Corporations are aware that they need to innovate or they will die, but their decision making is typically distributed and lengthy, lending to the vicious cycle of bureaucracy. For most corporations we spoke to, they were quite knowledgeable about the traction and attractiveness of upcoming startups with competitive offerings. They had an urgent sense that they needed to remain competitive by creating new products and services or they would die. They were very aware of the startups in their orbit and why those startups were winning market share. However, many corporations can’t make decisions fast enough despite of themselves. There are so many decision makers involved that everyone can’t agree on a single path forward…thus little ends up getting done at the end of the day. We see this from the outside and from conversations we have had on the road with corporations we work with. At the end of the day, many hard decisions around growth and innovation are just hard to make. Thus, without fast decision making, corporations continue to lose market share and lose ground to newer, more nimble startups.
“At the end of the day, many hard decisions around growth and innovation are just hard to make. Thus, without fast decision making, corporations continue to lose market share and lose ground to newer, more nimble startups.”
The “ecosystem approach” or portfolio model to innovation has the most sustainable impact. For those who seemed to be the most sophisticated around their growth strategies, they typically had several tentacles stretched into innovation plays. This could take the form of an investment in Plug N’ Play or working with Techstars or another corporate accelerator, it could be a CVC or an office in Palo Alto, it could be a venture lab, or individual fund partnerships to gain exposure to ovation. In great cases, it was all of the above, and we were happy to be a part of such a strong innovation family. Having exposure to multiple innovation partners and resources is important. The technologies they surface are different, their processes are different, the talent is different, and the resources they bring to the table are different. For many corporations, these trials are an important part of finding new solutions that work.
Finding the “yes’s”
Multiple independent minds need to have decision-making authority around innovation risk.
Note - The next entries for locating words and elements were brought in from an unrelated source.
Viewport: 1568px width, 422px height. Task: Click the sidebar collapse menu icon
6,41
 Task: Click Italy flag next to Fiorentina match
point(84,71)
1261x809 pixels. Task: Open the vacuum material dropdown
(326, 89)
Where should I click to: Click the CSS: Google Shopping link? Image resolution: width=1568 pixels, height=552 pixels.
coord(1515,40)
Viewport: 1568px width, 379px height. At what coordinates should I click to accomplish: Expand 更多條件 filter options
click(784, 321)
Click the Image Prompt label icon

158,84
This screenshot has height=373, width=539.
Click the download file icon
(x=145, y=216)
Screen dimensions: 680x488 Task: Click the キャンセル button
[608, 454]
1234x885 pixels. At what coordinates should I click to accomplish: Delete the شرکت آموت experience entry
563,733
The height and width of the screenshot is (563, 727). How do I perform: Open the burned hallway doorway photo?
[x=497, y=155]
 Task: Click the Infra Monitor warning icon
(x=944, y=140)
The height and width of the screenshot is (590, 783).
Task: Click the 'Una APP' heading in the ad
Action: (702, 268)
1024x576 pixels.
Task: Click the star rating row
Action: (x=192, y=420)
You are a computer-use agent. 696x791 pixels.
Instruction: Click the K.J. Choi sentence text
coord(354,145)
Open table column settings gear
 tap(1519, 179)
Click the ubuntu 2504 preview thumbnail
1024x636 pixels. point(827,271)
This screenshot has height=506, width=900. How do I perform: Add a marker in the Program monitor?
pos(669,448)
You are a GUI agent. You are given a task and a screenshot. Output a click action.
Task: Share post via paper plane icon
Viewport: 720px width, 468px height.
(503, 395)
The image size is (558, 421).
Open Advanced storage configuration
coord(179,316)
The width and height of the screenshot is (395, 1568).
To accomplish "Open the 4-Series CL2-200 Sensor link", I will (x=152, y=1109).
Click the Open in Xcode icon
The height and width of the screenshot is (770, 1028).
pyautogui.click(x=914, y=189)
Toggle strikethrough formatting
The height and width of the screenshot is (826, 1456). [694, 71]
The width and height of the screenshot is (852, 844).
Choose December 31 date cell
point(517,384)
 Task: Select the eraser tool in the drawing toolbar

This is similar to the ecosystem approach, but as relates to people. Having many perspectives able to pull the trigger on pilots, newco development, and innovation is critical to generating the right use cases within larger organizations. Centralized decision making around innovation creates single point sourcing, curation, and execution of new technologies and pilots. With a single perspective trying to innovate for an entire organization, the network effects to find new talent and new use cases can’t take hold and there tends to be more “no’s” than “yes’s” along the way, stifling potentially significant projects.